2011. Happy new year. A friend suggested I start something called "Project 365". One photo per day. A year-long commitment. 365 photography projects. A time-capsule in itself. Here it is. My Project 365. -Berbi
Saturday, February 12, 2011
Day 042: Baudrillard
Day 042:
Postmodern writer Jean Baudrillard spoke of the symbol taking precedence or a more present existence than the symbolized. This occurrence is called the simulacrum. Our world is filled with second and third order representations, symbols and symbolized, in such a way that we sometimes get confused over which is which.
The rose, or flowers, in times where romantic love is celebrated, is one such example of a symbolic-symbolized. Second to the hallmark card, the rose is one of those things in the world whose value rests almost entirely in the symbolic.
On a normal day, a rose costs 80 - 100 PHP (2.00 USD) in your normal street-side flowershop. Holland Tulips or Designer Blooms fetch 145-185 PHP (3-4 USD) a stem. During Valentine's Day, outrageous as they already are, these prices go up 50-100% more. Poor young man, who must win the heart of his beloved through flowers, chocolates, acts of kindness, poetry and what not. He shall be broke... or broken hearted.

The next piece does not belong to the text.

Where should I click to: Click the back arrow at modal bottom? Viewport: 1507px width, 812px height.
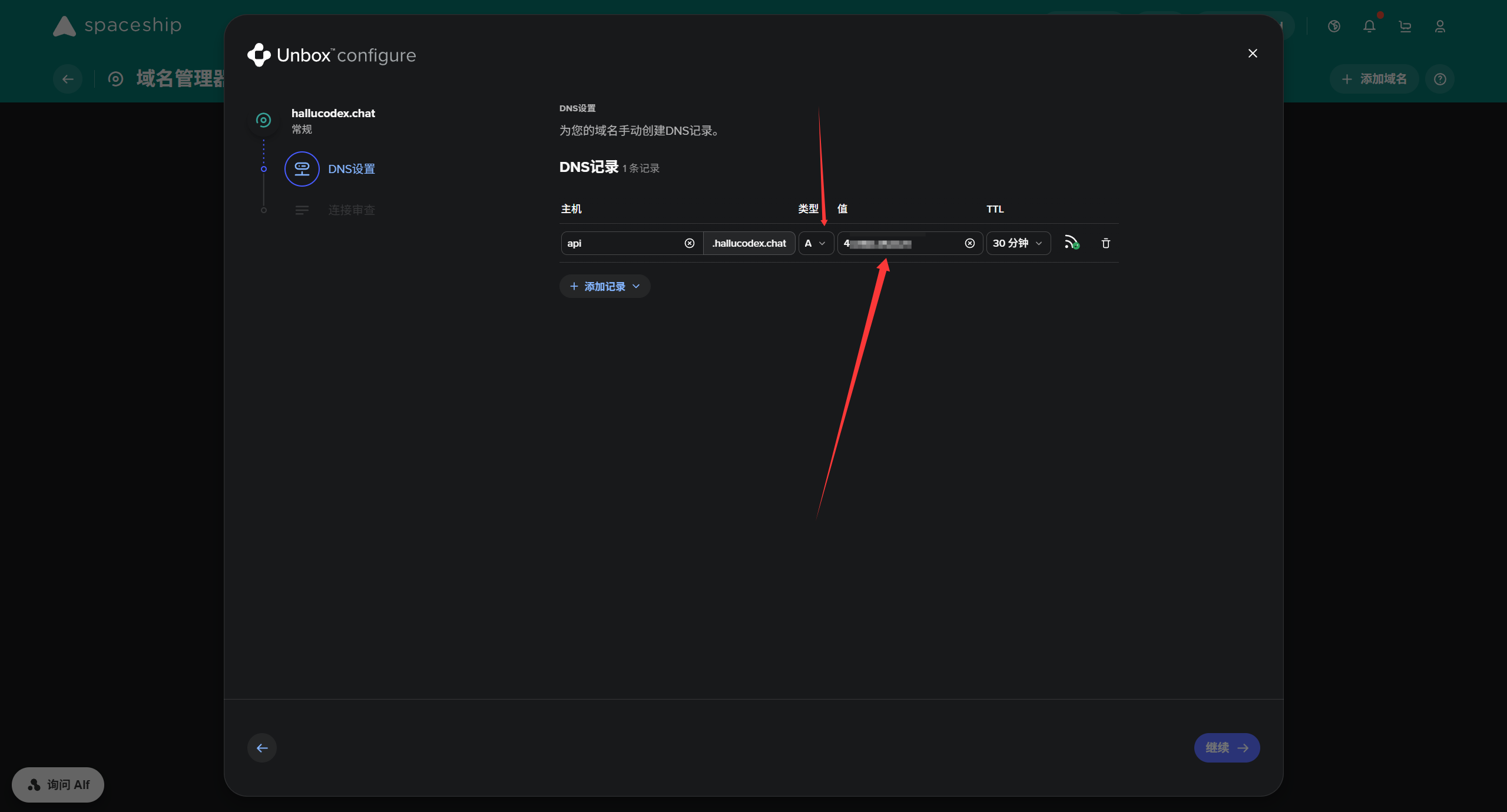(262, 748)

This is the symbolic exchange that Baudrillard speaks of. (Of course, a basic supply-demand explanation may also suffice, humor me.) A rose fetches its high price, not because of the cost of production, nor of the marginal utility. In truth, these flowers are one of the most useless things in the world. Its value rests in the fact that the world can no long separate the "staple" expressions of love (e.g. flowers, chocolates, poetry) from the reality of love itself. The symbol and the symbolized are momentarily interchangeable, such that flower-shops occasionally become quite literally merchants of love.